In this context, the user friendliness of medical devices should also be a key component in clinical studies. It would be interesting to investigate whether the placement of a single sensor for monitoring influences provider stress and the time required for monitoring as well as the time required for obtaining valid vital parameter measurements. One key component of the PPG sensor is its wireless design, as the use of wireless monitoring devices is of growing scientific interest in neonatology and pediatrics and may be beneficial for clinicians as wires can lead to sensor detachment and difficulties while providing patient care, especially when repositioning the patient. However, literature suggests that there is still a need for high quality research to ensure safe and appropriate clinical use.10 Notwithstanding potential benefits of a wireless forehead sensor, it should still be considered, that during the trial, five patients had to be excluded because removal of the forehead sensor was necessary for resuscitative measures or other interventions not further described in the original article.6 An important aspect in the feasibility of vital parameter monitoring with a forehead sensor is its application during newborn life support, especially the compatibility or simultaneous use with respiratory devices such as continuous positive airway pressure masks, which should be explored in future trials.

Finally, the broader clinical implications of using forehead sensors, such as their impact on clinical decision-making, health care provider stress and neonatal outcomes, should be investigated.
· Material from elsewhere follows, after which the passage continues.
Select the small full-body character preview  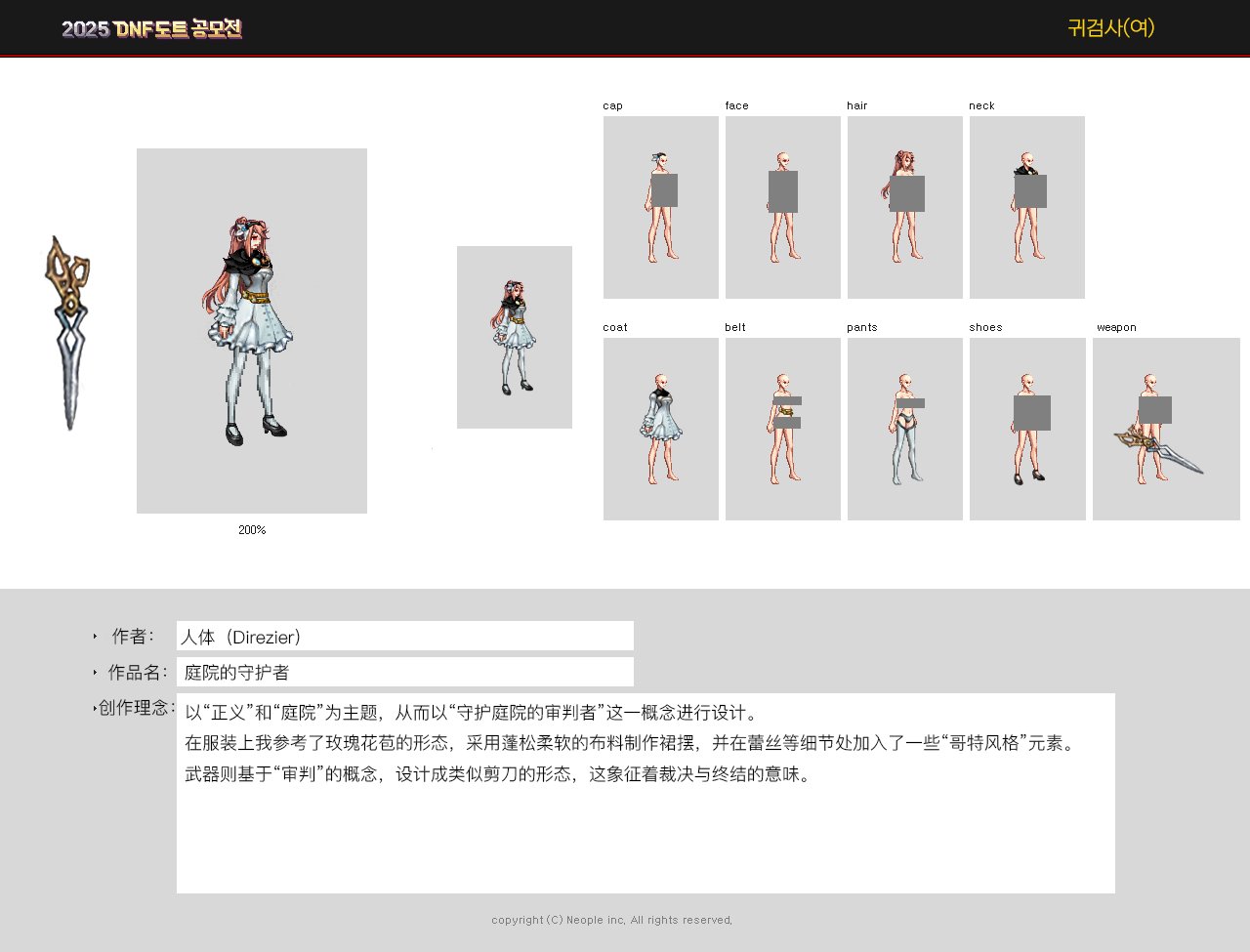point(515,336)
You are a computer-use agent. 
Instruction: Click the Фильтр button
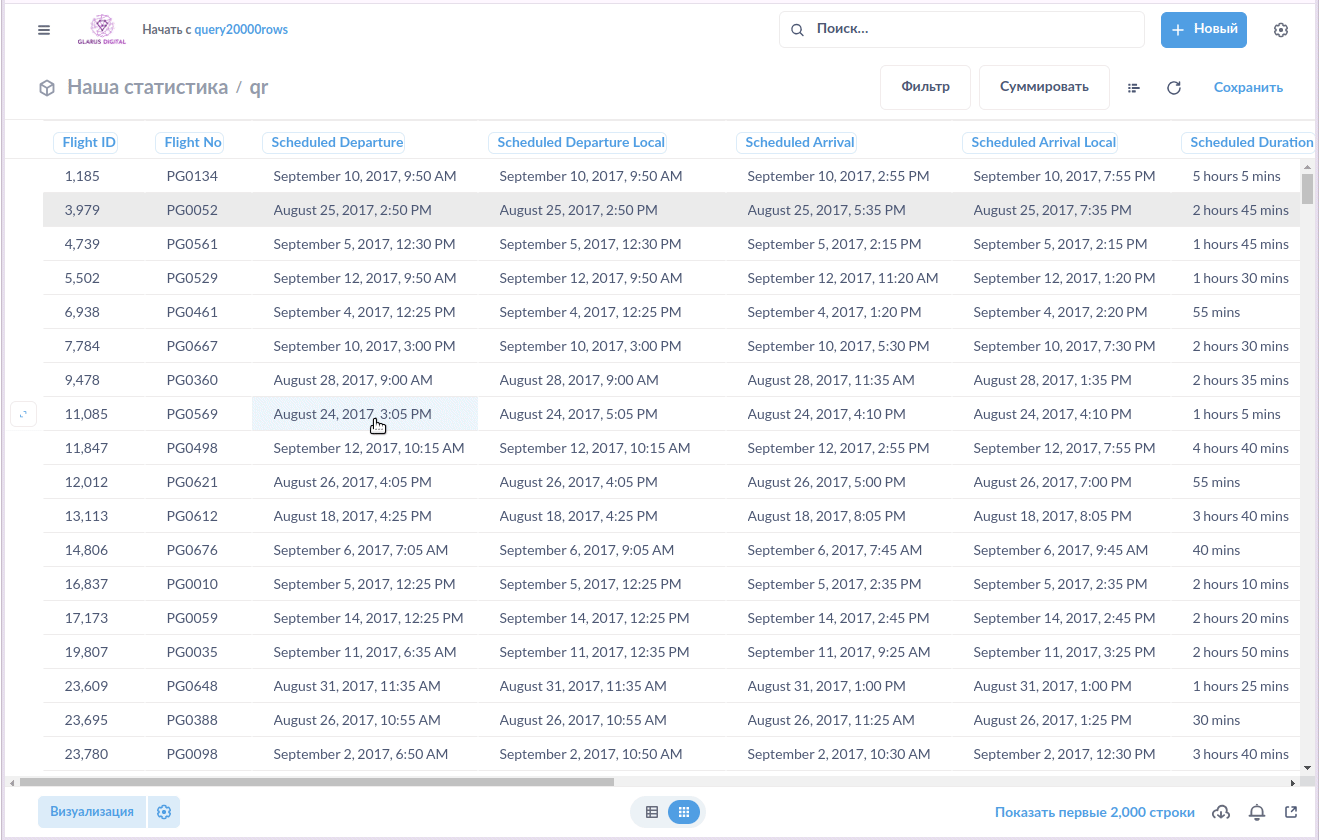coord(925,87)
Evaluating whether the faster and more reliable measurement of HR and SpO2 using forehead sensors could improve response times or reduce intervention rates, would provide valuable insights into their potential role within neonatal care. Despite the limitations of the trial, which are described in the original article, such as a relatively low sample only consisting of healthy term newborns, these results suggest the potential of forehead PPG sensors to provide a deeper insight into the transition from fetal to neonatal life. Investigating this transition could bring us one step closer to providing high-quality and effective newborn care and support.